>> begin

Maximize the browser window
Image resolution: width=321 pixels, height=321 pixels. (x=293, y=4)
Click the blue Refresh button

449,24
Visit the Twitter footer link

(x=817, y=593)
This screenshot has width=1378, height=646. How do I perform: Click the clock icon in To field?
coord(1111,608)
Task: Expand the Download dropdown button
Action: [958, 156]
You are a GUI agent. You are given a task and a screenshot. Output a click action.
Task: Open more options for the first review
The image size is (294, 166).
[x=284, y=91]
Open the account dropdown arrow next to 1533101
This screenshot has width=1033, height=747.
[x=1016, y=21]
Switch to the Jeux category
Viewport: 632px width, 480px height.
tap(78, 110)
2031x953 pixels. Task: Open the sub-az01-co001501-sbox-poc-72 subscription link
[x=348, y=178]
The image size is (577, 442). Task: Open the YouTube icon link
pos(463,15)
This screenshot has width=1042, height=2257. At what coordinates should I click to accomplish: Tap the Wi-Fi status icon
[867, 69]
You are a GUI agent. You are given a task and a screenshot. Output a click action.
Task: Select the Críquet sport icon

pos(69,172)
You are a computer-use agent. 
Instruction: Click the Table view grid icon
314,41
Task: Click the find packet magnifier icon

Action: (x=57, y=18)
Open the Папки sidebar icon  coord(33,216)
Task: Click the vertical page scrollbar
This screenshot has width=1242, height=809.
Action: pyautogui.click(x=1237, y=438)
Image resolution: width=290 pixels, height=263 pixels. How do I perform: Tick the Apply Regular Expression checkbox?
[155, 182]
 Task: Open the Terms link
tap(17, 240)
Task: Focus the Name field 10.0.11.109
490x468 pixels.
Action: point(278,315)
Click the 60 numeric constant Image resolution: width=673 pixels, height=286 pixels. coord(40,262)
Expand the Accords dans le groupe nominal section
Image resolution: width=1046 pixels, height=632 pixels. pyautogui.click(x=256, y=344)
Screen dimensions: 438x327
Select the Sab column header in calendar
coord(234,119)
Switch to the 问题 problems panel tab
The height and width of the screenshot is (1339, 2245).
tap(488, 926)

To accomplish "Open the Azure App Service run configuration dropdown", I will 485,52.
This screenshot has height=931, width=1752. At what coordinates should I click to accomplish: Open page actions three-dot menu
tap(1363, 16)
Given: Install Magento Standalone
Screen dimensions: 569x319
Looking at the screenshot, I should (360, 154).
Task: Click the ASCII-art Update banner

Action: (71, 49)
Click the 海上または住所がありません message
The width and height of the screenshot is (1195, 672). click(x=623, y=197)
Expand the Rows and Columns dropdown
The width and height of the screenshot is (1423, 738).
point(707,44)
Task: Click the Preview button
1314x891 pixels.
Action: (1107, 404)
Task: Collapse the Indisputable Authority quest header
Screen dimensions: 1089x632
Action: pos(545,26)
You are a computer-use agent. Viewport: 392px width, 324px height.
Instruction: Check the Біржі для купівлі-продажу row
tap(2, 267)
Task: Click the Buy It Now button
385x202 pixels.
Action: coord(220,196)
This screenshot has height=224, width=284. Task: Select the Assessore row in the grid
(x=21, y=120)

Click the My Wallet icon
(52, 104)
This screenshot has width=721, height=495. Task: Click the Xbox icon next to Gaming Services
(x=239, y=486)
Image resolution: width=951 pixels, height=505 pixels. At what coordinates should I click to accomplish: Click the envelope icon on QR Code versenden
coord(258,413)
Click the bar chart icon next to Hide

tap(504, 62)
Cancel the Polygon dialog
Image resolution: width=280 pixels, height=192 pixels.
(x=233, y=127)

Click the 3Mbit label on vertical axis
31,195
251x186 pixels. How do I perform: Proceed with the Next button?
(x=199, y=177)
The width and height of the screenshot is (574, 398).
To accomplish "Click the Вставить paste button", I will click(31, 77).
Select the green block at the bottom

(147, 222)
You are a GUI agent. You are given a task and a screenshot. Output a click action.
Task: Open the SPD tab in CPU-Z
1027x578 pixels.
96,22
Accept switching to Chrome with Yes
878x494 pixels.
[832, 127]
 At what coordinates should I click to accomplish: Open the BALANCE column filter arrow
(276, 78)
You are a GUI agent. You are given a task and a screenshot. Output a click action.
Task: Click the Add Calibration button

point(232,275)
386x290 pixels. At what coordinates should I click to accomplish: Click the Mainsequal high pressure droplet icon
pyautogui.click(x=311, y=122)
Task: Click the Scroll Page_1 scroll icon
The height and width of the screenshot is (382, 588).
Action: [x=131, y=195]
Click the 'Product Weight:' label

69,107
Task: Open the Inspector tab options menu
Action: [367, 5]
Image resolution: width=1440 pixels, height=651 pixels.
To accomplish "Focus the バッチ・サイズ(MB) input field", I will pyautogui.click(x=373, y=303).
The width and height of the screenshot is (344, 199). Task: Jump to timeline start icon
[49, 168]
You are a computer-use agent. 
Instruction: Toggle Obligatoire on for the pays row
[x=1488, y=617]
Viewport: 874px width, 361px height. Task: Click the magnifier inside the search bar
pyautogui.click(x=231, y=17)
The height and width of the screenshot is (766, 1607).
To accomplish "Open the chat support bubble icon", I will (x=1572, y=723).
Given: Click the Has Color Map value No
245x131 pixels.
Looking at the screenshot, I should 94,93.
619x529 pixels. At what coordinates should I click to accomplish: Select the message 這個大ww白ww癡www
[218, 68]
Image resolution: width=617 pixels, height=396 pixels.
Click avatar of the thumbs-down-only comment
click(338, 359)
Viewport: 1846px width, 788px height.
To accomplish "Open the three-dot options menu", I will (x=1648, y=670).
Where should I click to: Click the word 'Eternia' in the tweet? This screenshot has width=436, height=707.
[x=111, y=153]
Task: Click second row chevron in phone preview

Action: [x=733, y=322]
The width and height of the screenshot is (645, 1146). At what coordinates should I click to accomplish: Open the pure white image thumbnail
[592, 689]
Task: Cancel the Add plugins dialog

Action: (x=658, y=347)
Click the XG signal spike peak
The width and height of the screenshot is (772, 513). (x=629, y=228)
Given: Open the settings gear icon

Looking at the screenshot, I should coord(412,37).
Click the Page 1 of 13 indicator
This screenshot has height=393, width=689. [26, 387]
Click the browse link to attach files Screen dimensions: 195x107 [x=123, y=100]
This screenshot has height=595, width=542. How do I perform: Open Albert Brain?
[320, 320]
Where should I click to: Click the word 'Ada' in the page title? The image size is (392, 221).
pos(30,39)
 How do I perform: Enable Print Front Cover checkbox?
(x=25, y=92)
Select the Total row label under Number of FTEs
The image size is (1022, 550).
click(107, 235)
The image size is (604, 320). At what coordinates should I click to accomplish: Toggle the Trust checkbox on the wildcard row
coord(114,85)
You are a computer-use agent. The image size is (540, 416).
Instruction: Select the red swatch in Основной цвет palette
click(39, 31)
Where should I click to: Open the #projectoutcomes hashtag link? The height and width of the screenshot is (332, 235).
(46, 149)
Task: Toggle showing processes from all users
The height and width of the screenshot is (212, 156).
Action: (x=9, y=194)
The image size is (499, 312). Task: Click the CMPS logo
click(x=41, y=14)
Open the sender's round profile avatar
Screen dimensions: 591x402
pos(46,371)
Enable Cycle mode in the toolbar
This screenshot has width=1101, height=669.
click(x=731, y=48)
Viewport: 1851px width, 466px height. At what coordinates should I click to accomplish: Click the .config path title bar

>> end

(WRITTEN EXERCISE)
Copy out all of the material above verbatim, preserving every line in its original order.

(IN RESPONSE)
Maximize the browser window
Image resolution: width=321 pixels, height=321 pixels. (x=293, y=4)
Click the blue Refresh button

449,24
Visit the Twitter footer link

(x=817, y=593)
This screenshot has width=1378, height=646. How do I perform: Click the clock icon in To field?
coord(1111,608)
Task: Expand the Download dropdown button
Action: [958, 156]
You are a GUI agent. You are given a task and a screenshot. Output a click action.
Task: Open more options for the first review
The image size is (294, 166).
[x=284, y=91]
Open the account dropdown arrow next to 1533101
This screenshot has width=1033, height=747.
[x=1016, y=21]
Switch to the Jeux category
Viewport: 632px width, 480px height.
tap(78, 110)
2031x953 pixels. Task: Open the sub-az01-co001501-sbox-poc-72 subscription link
[x=348, y=178]
The image size is (577, 442). Task: Open the YouTube icon link
pos(463,15)
This screenshot has width=1042, height=2257. At what coordinates should I click to accomplish: Tap the Wi-Fi status icon
[867, 69]
You are a GUI agent. You are given a task and a screenshot. Output a click action.
Task: Select the Críquet sport icon

pos(69,172)
You are a computer-use agent. 
Instruction: Click the Table view grid icon
314,41
Task: Click the find packet magnifier icon

Action: (x=57, y=18)
Open the Папки sidebar icon  coord(33,216)
Task: Click the vertical page scrollbar
This screenshot has width=1242, height=809.
Action: pyautogui.click(x=1237, y=438)
Image resolution: width=290 pixels, height=263 pixels. How do I perform: Tick the Apply Regular Expression checkbox?
[155, 182]
 Task: Open the Terms link
tap(17, 240)
Task: Focus the Name field 10.0.11.109
490x468 pixels.
Action: point(278,315)
Click the 60 numeric constant Image resolution: width=673 pixels, height=286 pixels. coord(40,262)
Expand the Accords dans le groupe nominal section
Image resolution: width=1046 pixels, height=632 pixels. pyautogui.click(x=256, y=344)
Screen dimensions: 438x327
Select the Sab column header in calendar
coord(234,119)
Switch to the 问题 problems panel tab
The height and width of the screenshot is (1339, 2245).
tap(488, 926)

To accomplish "Open the Azure App Service run configuration dropdown", I will 485,52.
This screenshot has height=931, width=1752. At what coordinates should I click to accomplish: Open page actions three-dot menu
tap(1363, 16)
Given: Install Magento Standalone
Screen dimensions: 569x319
Looking at the screenshot, I should (360, 154).
Task: Click the ASCII-art Update banner

Action: (71, 49)
Click the 海上または住所がありません message
The width and height of the screenshot is (1195, 672). click(x=623, y=197)
Expand the Rows and Columns dropdown
The width and height of the screenshot is (1423, 738).
point(707,44)
Task: Click the Preview button
1314x891 pixels.
Action: (1107, 404)
Task: Collapse the Indisputable Authority quest header
Screen dimensions: 1089x632
Action: pos(545,26)
You are a computer-use agent. Viewport: 392px width, 324px height.
Instruction: Check the Біржі для купівлі-продажу row
tap(2, 267)
Task: Click the Buy It Now button
385x202 pixels.
Action: coord(220,196)
This screenshot has height=224, width=284. Task: Select the Assessore row in the grid
(x=21, y=120)

Click the My Wallet icon
(52, 104)
This screenshot has width=721, height=495. Task: Click the Xbox icon next to Gaming Services
(x=239, y=486)
Image resolution: width=951 pixels, height=505 pixels. At what coordinates should I click to accomplish: Click the envelope icon on QR Code versenden
coord(258,413)
Click the bar chart icon next to Hide

tap(504, 62)
Cancel the Polygon dialog
Image resolution: width=280 pixels, height=192 pixels.
(x=233, y=127)

Click the 3Mbit label on vertical axis
31,195
251x186 pixels. How do I perform: Proceed with the Next button?
(x=199, y=177)
The width and height of the screenshot is (574, 398).
To accomplish "Click the Вставить paste button", I will click(31, 77).
Select the green block at the bottom

(147, 222)
You are a GUI agent. You are given a task and a screenshot. Output a click action.
Task: Open the SPD tab in CPU-Z
1027x578 pixels.
96,22
Accept switching to Chrome with Yes
878x494 pixels.
[832, 127]
 At what coordinates should I click to accomplish: Open the BALANCE column filter arrow
(276, 78)
You are a GUI agent. You are given a task and a screenshot. Output a click action.
Task: Click the Add Calibration button

point(232,275)
386x290 pixels. At what coordinates should I click to accomplish: Click the Mainsequal high pressure droplet icon
pyautogui.click(x=311, y=122)
Task: Click the Scroll Page_1 scroll icon
The height and width of the screenshot is (382, 588).
Action: [x=131, y=195]
Click the 'Product Weight:' label

69,107
Task: Open the Inspector tab options menu
Action: [367, 5]
Image resolution: width=1440 pixels, height=651 pixels.
To accomplish "Focus the バッチ・サイズ(MB) input field", I will pyautogui.click(x=373, y=303).
The width and height of the screenshot is (344, 199). Task: Jump to timeline start icon
[49, 168]
You are a computer-use agent. 
Instruction: Toggle Obligatoire on for the pays row
[x=1488, y=617]
Viewport: 874px width, 361px height. Task: Click the magnifier inside the search bar
pyautogui.click(x=231, y=17)
The height and width of the screenshot is (766, 1607).
To accomplish "Open the chat support bubble icon", I will (x=1572, y=723).
Given: Click the Has Color Map value No
245x131 pixels.
Looking at the screenshot, I should 94,93.
619x529 pixels. At what coordinates should I click to accomplish: Select the message 這個大ww白ww癡www
[218, 68]
Image resolution: width=617 pixels, height=396 pixels.
Click avatar of the thumbs-down-only comment
click(338, 359)
Viewport: 1846px width, 788px height.
To accomplish "Open the three-dot options menu", I will (x=1648, y=670).
Where should I click to: Click the word 'Eternia' in the tweet? This screenshot has width=436, height=707.
[x=111, y=153]
Task: Click second row chevron in phone preview

Action: [x=733, y=322]
The width and height of the screenshot is (645, 1146). At what coordinates should I click to accomplish: Open the pure white image thumbnail
[592, 689]
Task: Cancel the Add plugins dialog

Action: (x=658, y=347)
Click the XG signal spike peak
The width and height of the screenshot is (772, 513). (x=629, y=228)
Given: Open the settings gear icon

Looking at the screenshot, I should coord(412,37).
Click the Page 1 of 13 indicator
This screenshot has height=393, width=689. [26, 387]
Click the browse link to attach files Screen dimensions: 195x107 [x=123, y=100]
This screenshot has height=595, width=542. How do I perform: Open Albert Brain?
[320, 320]
Where should I click to: Click the word 'Ada' in the page title? The image size is (392, 221).
pos(30,39)
 How do I perform: Enable Print Front Cover checkbox?
(x=25, y=92)
Select the Total row label under Number of FTEs
The image size is (1022, 550).
click(107, 235)
The image size is (604, 320). At what coordinates should I click to accomplish: Toggle the Trust checkbox on the wildcard row
coord(114,85)
You are a computer-use agent. The image size is (540, 416).
Instruction: Select the red swatch in Основной цвет palette
click(39, 31)
Where should I click to: Open the #projectoutcomes hashtag link? The height and width of the screenshot is (332, 235).
(46, 149)
Task: Toggle showing processes from all users
The height and width of the screenshot is (212, 156).
Action: (x=9, y=194)
The image size is (499, 312). Task: Click the CMPS logo
click(x=41, y=14)
Open the sender's round profile avatar
Screen dimensions: 591x402
pos(46,371)
Enable Cycle mode in the toolbar
This screenshot has width=1101, height=669.
click(x=731, y=48)
Viewport: 1851px width, 466px height. At what coordinates should I click to accomplish: Click the .config path title bar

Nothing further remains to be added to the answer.